Aquacomdenti’s eyes are always placed in dual pairs near the anterior end of the head, one pair on each side. These pairs have moved away from the median, yet these organisms also demonstrate depth perception. They perform this ability by employing stereopsis with each pair of eyes. This allows them to perceive depth on both sides, however it has created a larger blind spot near the median line. Performing stereopsis twice is quite mentally taxing, and most of the brain is now devoted to processing visual data. The optical portion of the brain has swelled and divided into a left and right section. Each of these sections is responsible for processing information from the eye pair closest to it. These sections are connected by a single neuronal structure called the optical median corpus, which is used to share information between each portion of the optical brain. If this nerve cluster were to be severed, the individual would not go blind; each side has its own connection to the rest of the brain. However, such an event would be catastrophic for its ability to process visual data coming from in front of the organism, as the lack of communication between these two brains prevents visual analysis of that region.

Aquacomdenti vermisia Interestingly, the common sea sweeper shares its environment with another, larger filter feeder: The Nightsailers.
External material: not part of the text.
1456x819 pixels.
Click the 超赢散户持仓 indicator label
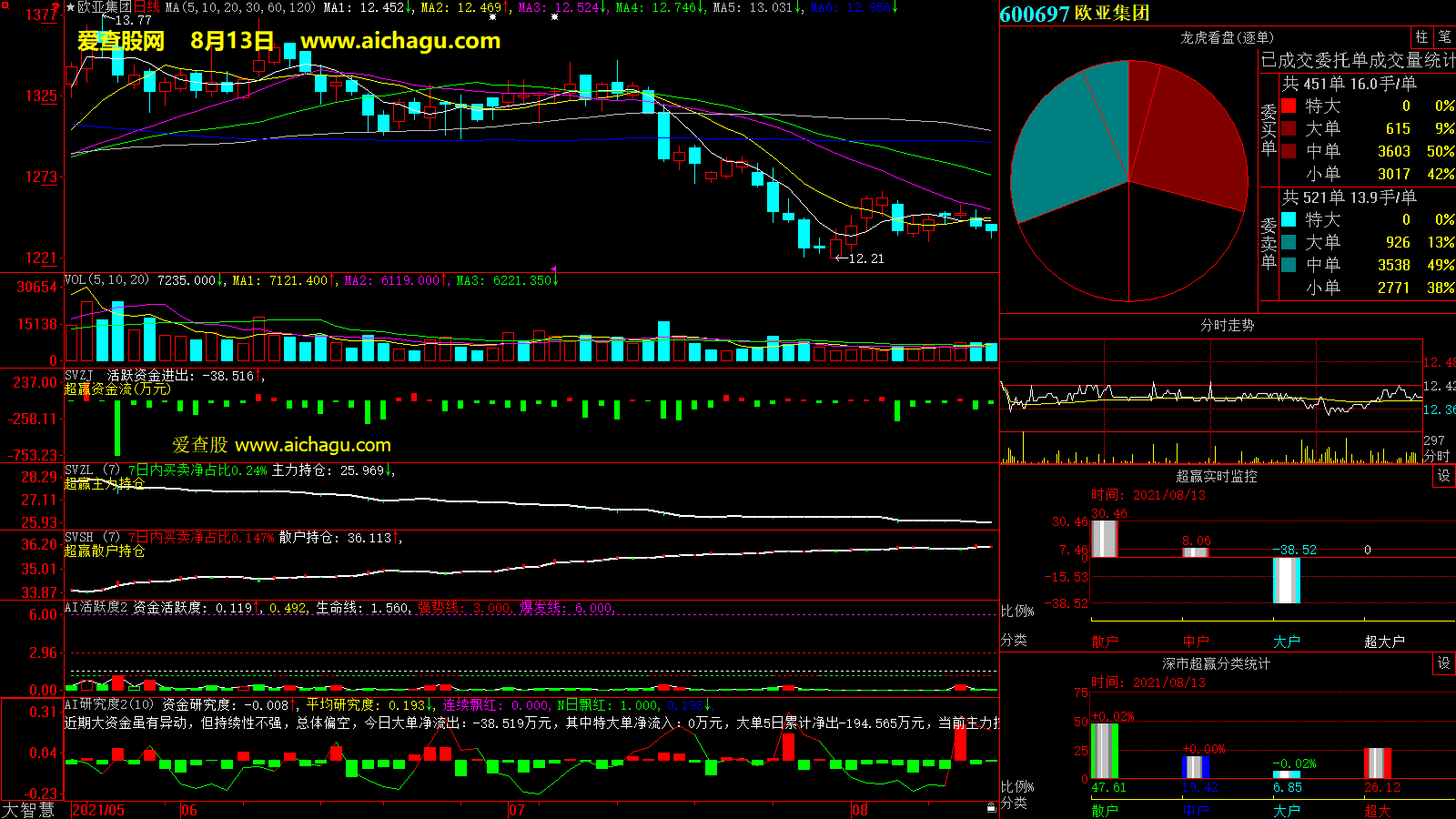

The escort juveniles do not attack the sea sweepers, as the sea sweepers are simply too small to agitate them. As a result, common sea sweepers will swim alongside grazers if they see them, enjoying the protection of the Escorts to filter feed in safety. The grazers also gain from the presence of the sea sweepers. Due to their poor eyesight, they struggle to see predators approaching. However, sea sweepers have highly advanced eyes, and can detect these features. Thus, grazers can detect the behavior of the sea sweepers and use it to gauge for the presence of nearby predators.